Comment n'étais-je pas atteinte par le désespoir trop apparent de mon mari? Je ne l'étais à aucun degré. Auparavant, dès qu'il avait le teint bilieux ou le front préoccupé, je tremblais; à présent que j'avais la certitude d'une diminution irrémédiable, j'étais insensible à ces nuages que la violence même de la tempête devait poursuivre et dissiper, et j'avais la certitude d'avoir atteint mon port à moi, d'avoir abordé à ma terre et atteint mon but. Nous fîmes notre déménagement parmi les cris de joie de ma petite Suzanne, ravie, elle, de se transporter n'importe où, et mes chantonnements à moi, qui finirent par communiquer un peu de confiance à mon malheureux mari.
Il me disait:
—Mais on croirait, en vérité, que vous êtes contente!...

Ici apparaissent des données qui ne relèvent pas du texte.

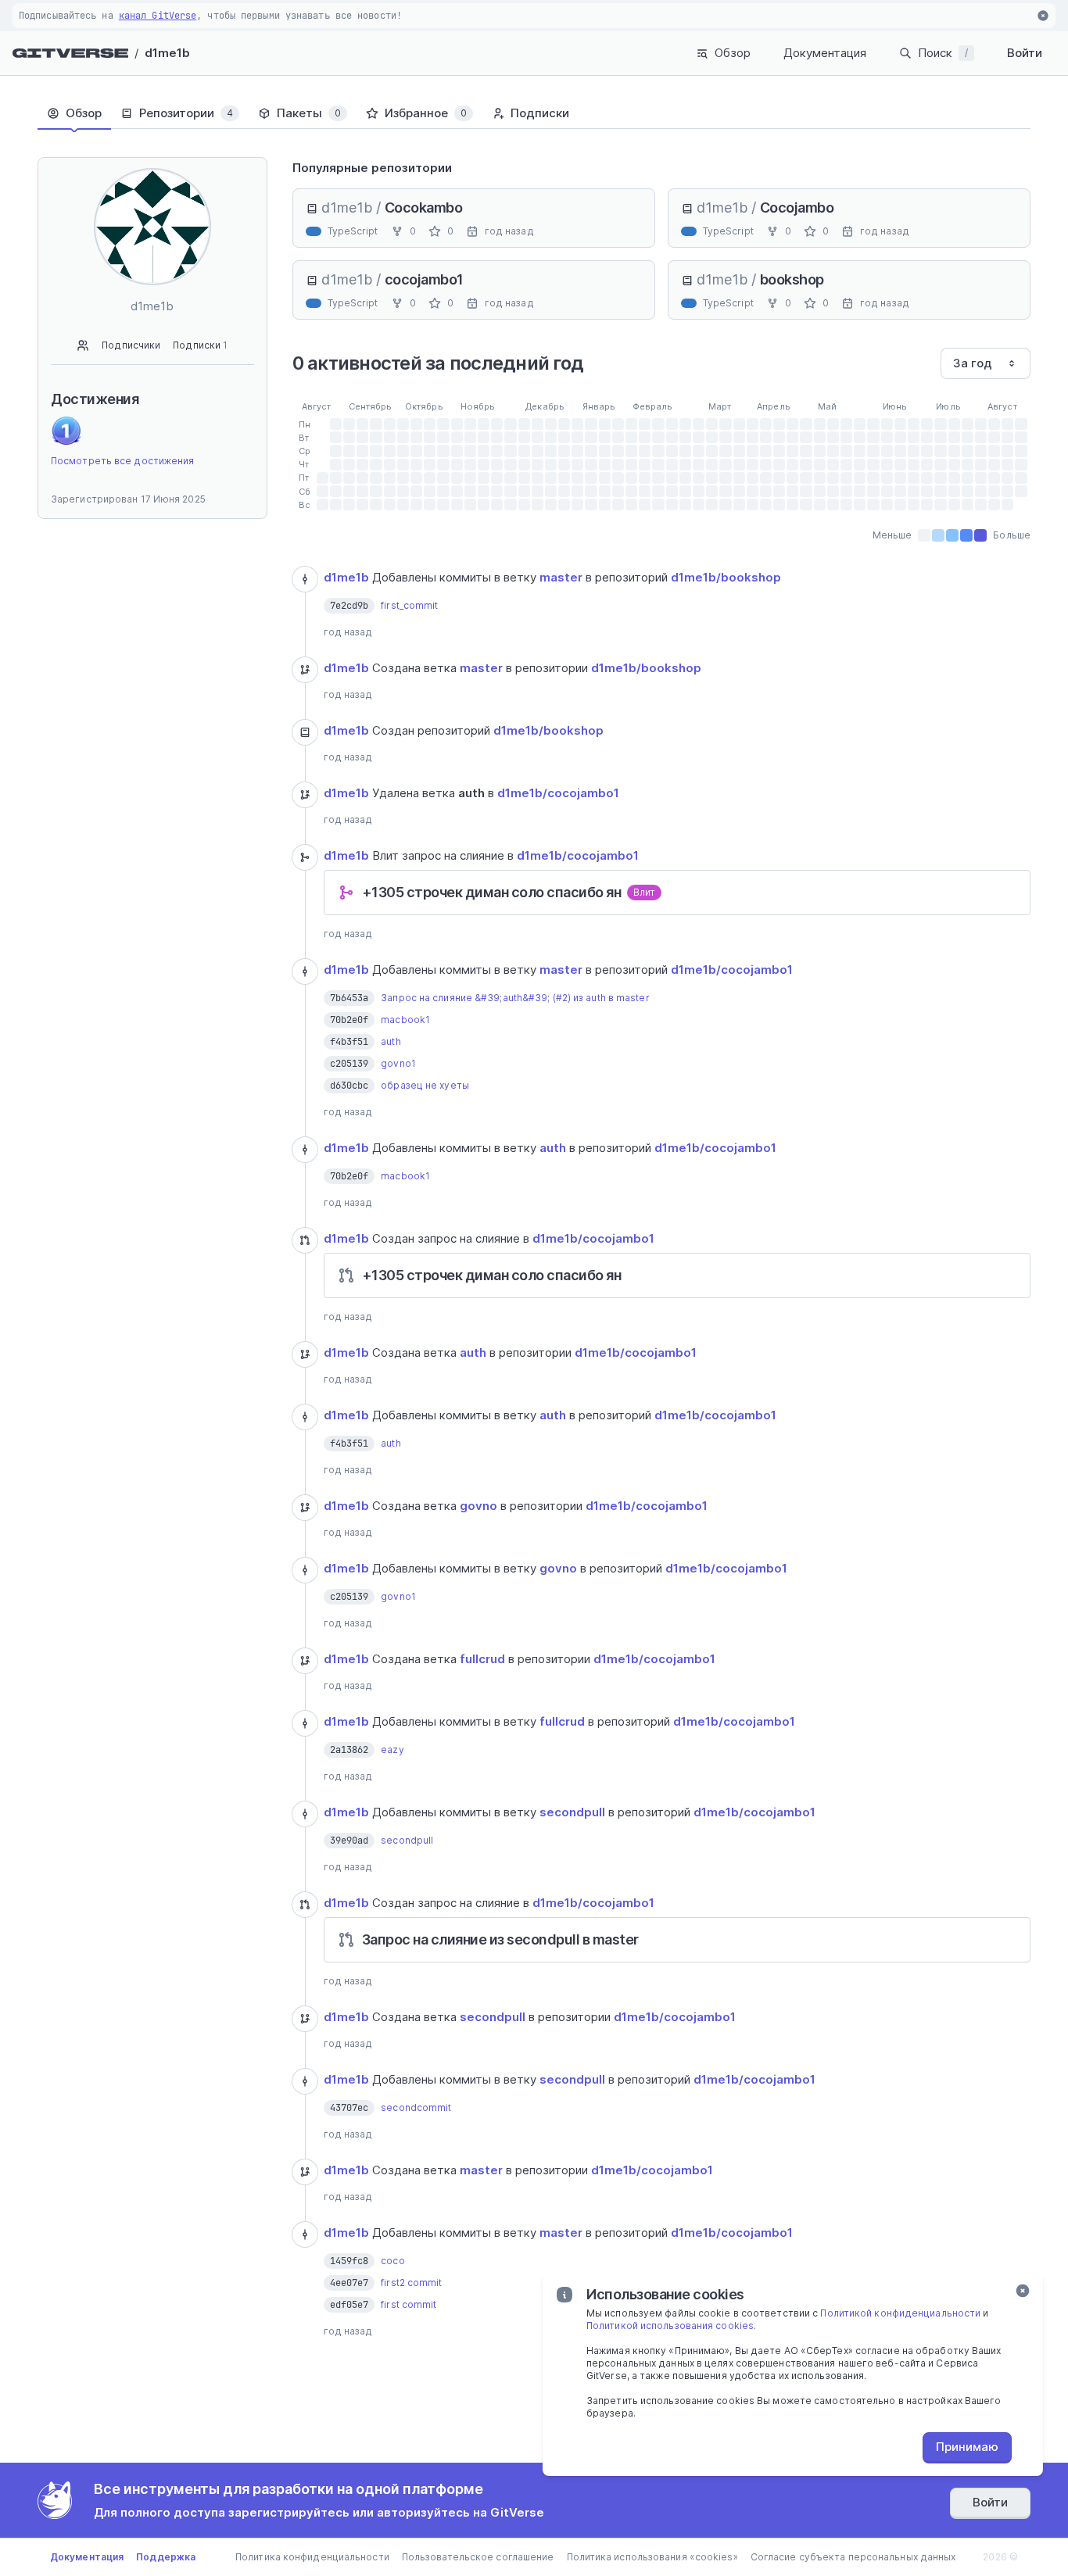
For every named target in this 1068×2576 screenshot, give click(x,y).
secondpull (572, 1812)
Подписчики (131, 345)
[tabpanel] (661, 1272)
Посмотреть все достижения (123, 461)
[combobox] (985, 363)
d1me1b (167, 52)
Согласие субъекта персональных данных (853, 2557)
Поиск (943, 52)
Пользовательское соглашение (478, 2557)
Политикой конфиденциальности (900, 2313)
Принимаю (967, 2446)
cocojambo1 (424, 279)
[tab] (74, 113)
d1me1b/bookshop (726, 577)
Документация (824, 52)
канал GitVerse (157, 15)
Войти (1024, 52)
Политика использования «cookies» (652, 2557)
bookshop (792, 279)
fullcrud (482, 1658)
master (560, 577)
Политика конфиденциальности (312, 2557)
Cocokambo (424, 207)
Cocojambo (797, 207)
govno (478, 1505)
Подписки (200, 345)
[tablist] (534, 113)
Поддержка (165, 2557)
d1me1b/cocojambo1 (558, 792)
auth (552, 1147)
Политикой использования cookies (670, 2325)
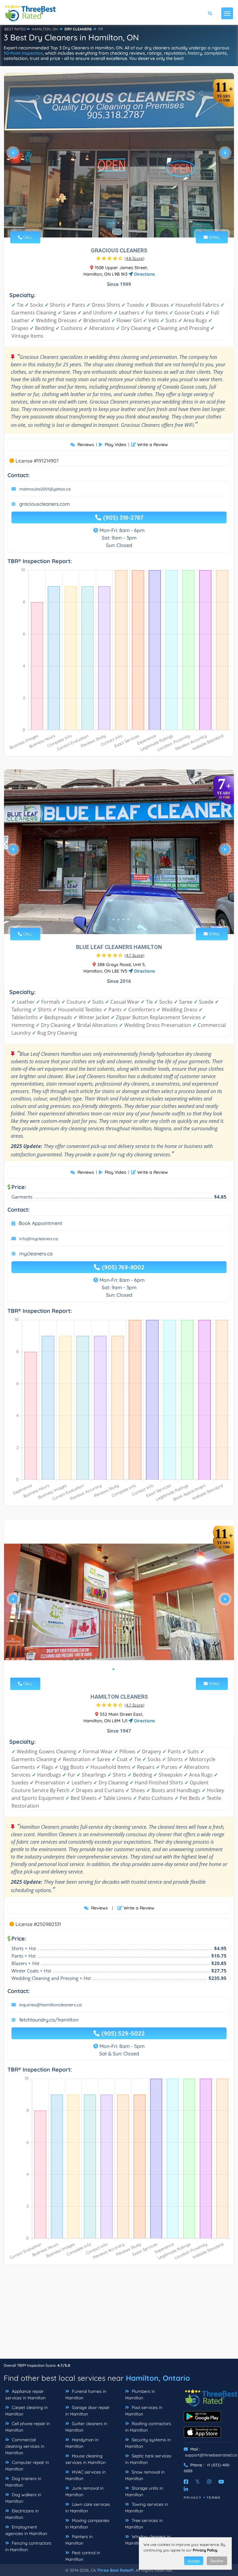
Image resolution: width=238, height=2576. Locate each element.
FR (100, 29)
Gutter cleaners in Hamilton (86, 2427)
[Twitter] (197, 2481)
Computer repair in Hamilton (27, 2466)
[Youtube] (221, 2481)
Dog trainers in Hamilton (23, 2482)
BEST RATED (15, 29)
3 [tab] (123, 223)
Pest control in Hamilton (82, 2556)
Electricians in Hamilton (22, 2514)
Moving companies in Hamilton (87, 2524)
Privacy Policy (205, 2550)
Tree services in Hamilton (144, 2524)
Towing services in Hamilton (146, 2507)
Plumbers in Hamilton (140, 2394)
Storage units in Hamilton (144, 2491)
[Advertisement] (119, 2314)
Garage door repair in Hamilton (87, 2411)
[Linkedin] (186, 2489)
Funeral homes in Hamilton (85, 2394)
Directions (144, 274)
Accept (194, 2561)
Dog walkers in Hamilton (23, 2498)
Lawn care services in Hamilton (87, 2507)
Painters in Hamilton (79, 2540)
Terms (214, 2497)
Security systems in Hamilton (148, 2443)
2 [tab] (118, 223)
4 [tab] (123, 919)
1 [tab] (113, 223)
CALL (27, 237)
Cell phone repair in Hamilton (27, 2427)
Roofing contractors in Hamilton (148, 2427)
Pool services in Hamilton (143, 2411)
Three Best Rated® (115, 2570)
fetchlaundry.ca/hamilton (48, 2020)
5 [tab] (128, 919)
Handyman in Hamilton (82, 2443)
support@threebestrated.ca (211, 2454)
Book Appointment (40, 1223)
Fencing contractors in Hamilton (28, 2546)
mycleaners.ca (36, 1253)
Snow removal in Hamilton (145, 2475)
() (134, 258)
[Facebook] (186, 2481)
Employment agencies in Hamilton (26, 2530)
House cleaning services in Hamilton (85, 2459)
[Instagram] (209, 2481)
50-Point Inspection (23, 53)
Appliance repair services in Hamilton (25, 2394)
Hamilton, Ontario (158, 2378)
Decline (216, 2561)
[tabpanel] (119, 155)
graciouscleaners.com (44, 504)
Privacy (193, 2497)
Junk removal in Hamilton (84, 2491)
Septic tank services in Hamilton (148, 2459)
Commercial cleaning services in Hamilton (24, 2446)
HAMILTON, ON (45, 29)
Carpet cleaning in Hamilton (26, 2411)
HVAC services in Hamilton (85, 2475)
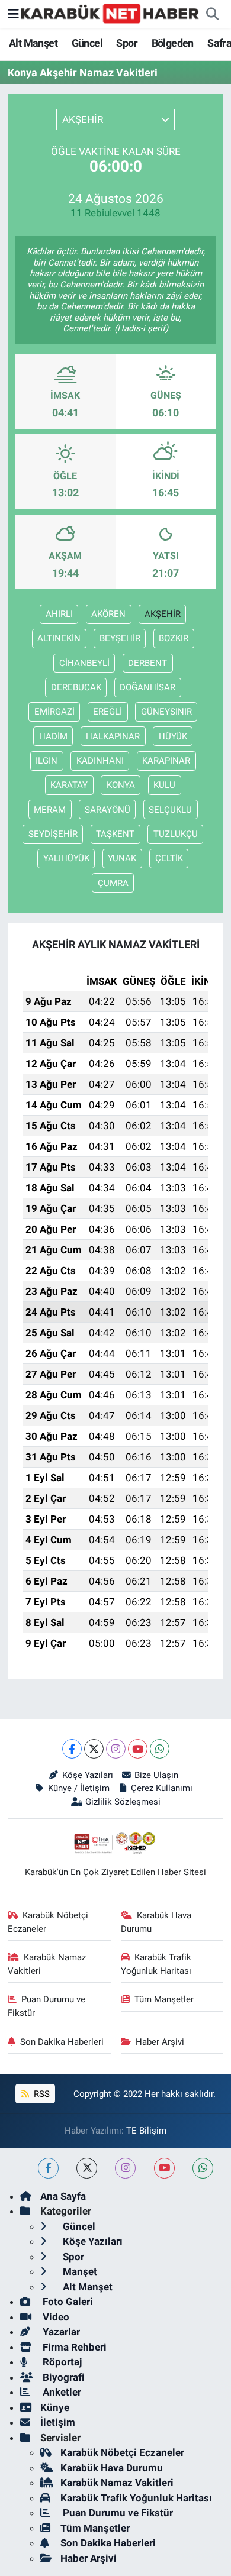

Je ne voulais pas non plus affecter une attitude de femme heureuse, pour qu'on me trouvât du courage ou quelque mérite spécial; j'avais la notion que ce qui faisait mon allégresse intérieure n'était et ne serait jamais compris. Je ne me reconnaissais en réalité aucun courage ni aucun mérite. Je ne luttais pas; je suivais ma pente; j'entrais dans ma voie qui consiste à être d'accord, complètement d'accord avec moi-même, à ne plus faire un geste de comédie, et aussi, peut-être, qui sait? à tourner en un certain plaisir ce que l'on nomme généralement la douleur...
Je répondais à mon mari:
—Je vous jure, mon ami, que je n'ai jamais encore été aussi bien.